SPOILER ALERT. If you haven’t read or watched 2001: A Space Odyssey, you should probably stop now and reconsider your cultural literacy.

A conversation last weekend ended up focusing on how the character HAL in 2001: ASO took the easy-to-fix spacecraft paradigm to an extreme when he tried to remove the hardest-to-fix parts of the spacecraft: the humans. (Don’t Mechanical Engineers talk about fun things at parties?) In retrospect, I think HAL actually occupies an interesting intersection between the problems of the hard-to-break paradigm and the limits on computer thinking.

In 2001:ASO, HAL, the ship’s AI comes to the conclusion that the Humans on board the spacecraft are actually the biggest liability to the mission. While you could look at this as making the ship easier to fix (a dead human is very hard to fix indeed) I think that HAL was actually falling into the ‘make it as hard to break as possible’ trap. It’s true that in space, humans are vulnerable, especially since so many other failures have the secondary effect of breaking us – life support failure, a window breaking, etc. Thus, from a hard-to-break perspective, getting rid of the humans makes some morbid sense.

Of course HAL sees humans as the weakest link.
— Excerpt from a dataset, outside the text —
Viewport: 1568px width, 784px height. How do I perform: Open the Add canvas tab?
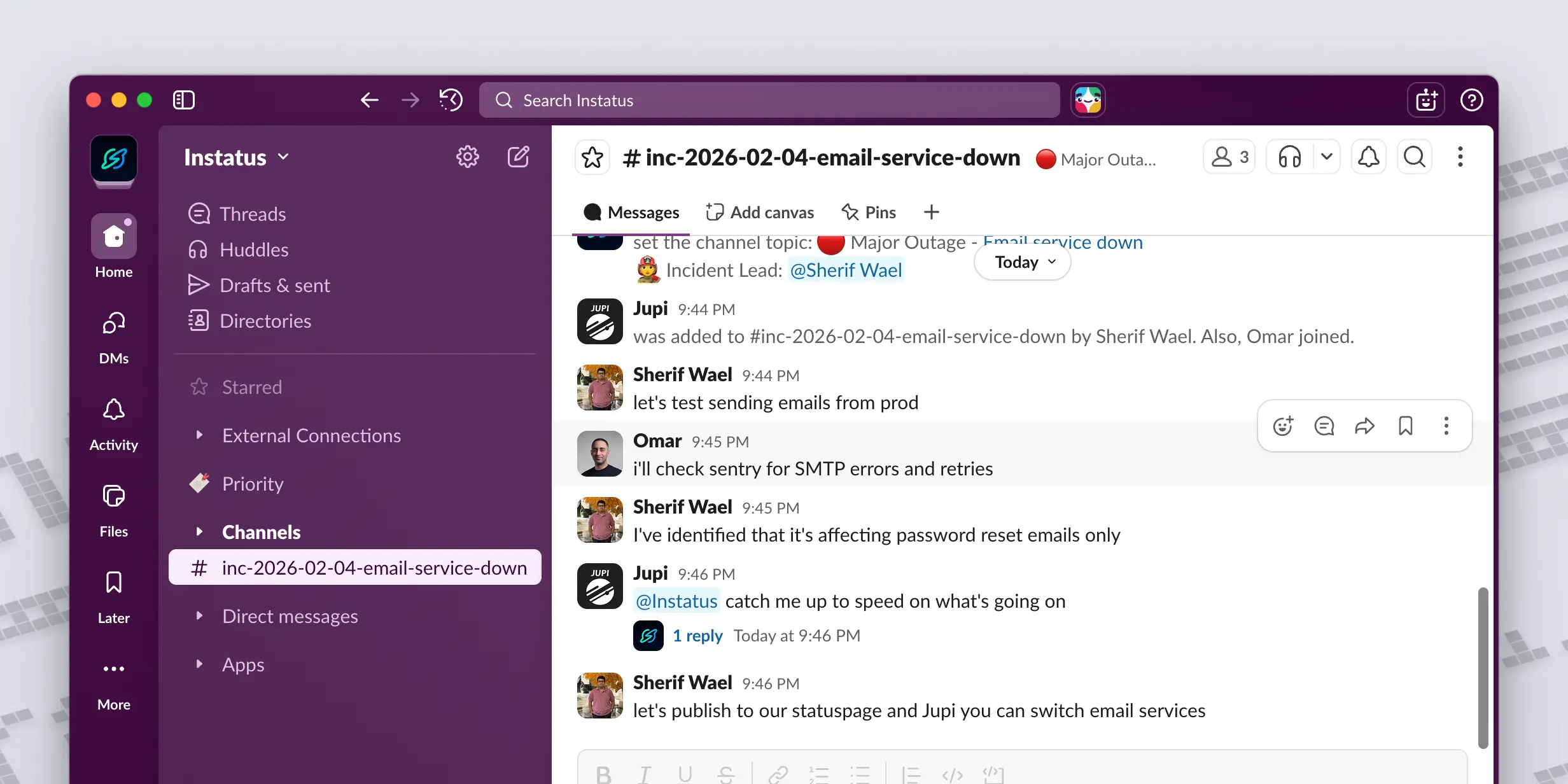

A robot can deal with anything it can possibly imagine better than a human. Ah, but therein lies the rub. The humans are far better at dealing with the things that they can’t possibly imagine – like the ship’s computer turning murderous. Thus, from an easy-to-fix perspective, humans become extremely valuable.

Perhaps it’s a bit pie-in-the-sky, but I think that a shift towards an easy-to-fix paradigm of spacecraft engineering goes hand in hand with an increase in manned missions. As Julian Simon pointed out, the human mind is the ultimate resource – one that is far easier to leverage if it’s onboard rather than in a control center millions of miles away, to say nothing of the incentives.